The Conservative Party doesn't own conservatives. Conservatism no longer in Britain automatically equals Toryism. I mean just who embodies traditional conservative values on things like tax, spending, Europe and defence more; David Cameron or Nigel Farage? It is easy to see why so many right-wingers are finding UKIP the more authentic voice on the Right in Britain.

Indeed it is First Past The Post that truly acts as the biggest hindrance to UKIP, with conservatives sometimes failing to back UKIP because they don't believe they can win. When this isn't a factor, as with the European Elections, UKIP picks up millions of votes.
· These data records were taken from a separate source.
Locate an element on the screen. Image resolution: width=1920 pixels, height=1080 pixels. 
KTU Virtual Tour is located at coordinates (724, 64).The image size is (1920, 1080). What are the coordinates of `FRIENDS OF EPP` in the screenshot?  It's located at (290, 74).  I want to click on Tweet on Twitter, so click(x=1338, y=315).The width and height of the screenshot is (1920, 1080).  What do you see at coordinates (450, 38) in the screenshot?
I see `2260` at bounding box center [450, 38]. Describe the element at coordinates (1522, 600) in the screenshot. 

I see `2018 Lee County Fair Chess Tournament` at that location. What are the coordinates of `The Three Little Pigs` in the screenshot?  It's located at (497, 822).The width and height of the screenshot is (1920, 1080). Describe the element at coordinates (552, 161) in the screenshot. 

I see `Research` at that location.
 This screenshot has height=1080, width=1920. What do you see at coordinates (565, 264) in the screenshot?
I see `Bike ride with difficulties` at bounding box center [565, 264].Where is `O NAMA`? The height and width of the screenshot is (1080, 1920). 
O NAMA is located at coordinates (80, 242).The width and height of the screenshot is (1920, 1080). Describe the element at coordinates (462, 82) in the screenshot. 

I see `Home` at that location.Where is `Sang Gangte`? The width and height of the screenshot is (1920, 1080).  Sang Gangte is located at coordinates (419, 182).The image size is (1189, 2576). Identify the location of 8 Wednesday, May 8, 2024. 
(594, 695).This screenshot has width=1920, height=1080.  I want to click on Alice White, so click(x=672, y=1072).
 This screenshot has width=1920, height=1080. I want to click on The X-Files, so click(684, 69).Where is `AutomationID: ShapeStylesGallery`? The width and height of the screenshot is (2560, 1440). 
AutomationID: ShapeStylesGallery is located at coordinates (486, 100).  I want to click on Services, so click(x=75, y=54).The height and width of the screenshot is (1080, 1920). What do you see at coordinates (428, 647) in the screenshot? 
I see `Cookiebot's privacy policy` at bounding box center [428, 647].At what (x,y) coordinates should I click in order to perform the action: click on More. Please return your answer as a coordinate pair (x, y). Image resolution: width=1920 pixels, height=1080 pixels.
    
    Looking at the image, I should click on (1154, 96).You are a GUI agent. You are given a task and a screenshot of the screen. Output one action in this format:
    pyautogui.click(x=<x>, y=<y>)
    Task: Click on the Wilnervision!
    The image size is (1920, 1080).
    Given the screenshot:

But it is starting to do the same in local, first past the post elections as well. The Party took 220,000 votes in England's local elections this year, more than double what it received in 2008.

Symbolic of UKIP's rise was the defeat of the Tory Leader of Tunbridge Wells Council, defeated and replaced by a Kipper. There may have been few such outright victories for UKIP this year - but with over 100 second places, huge swathes of UKIP Councillors could well be elected in 2014. The British Right may never be quite the same again - genuine conservatives now have a choice.

2 comments:

Anonymous said...

Worth looking at he Scottish parliament elections of 2003 and 2007 for a parallel. In 2003, the SNP didn't make many (possibly any) gains in FPTP elections however, Labour majorities in Scottish central belt seats over the SNP were reduced n many cases compared to the 1999 election. The process was repeated in 2007 with several FPTP Labour MSPs being unseated by the SNP. This shows that making steady gains is definitely progress and worthwhile if you're playing a long game.

Steve Fowler said...

Agree with the comments. The long game and forward planning are the way forwards and not the short term gains. If the SNP can slowly over time make the gains needed then so can UKIP.

The old parties are addicted to power and ego of being in charge and will not allow it be taken from them with out a fight.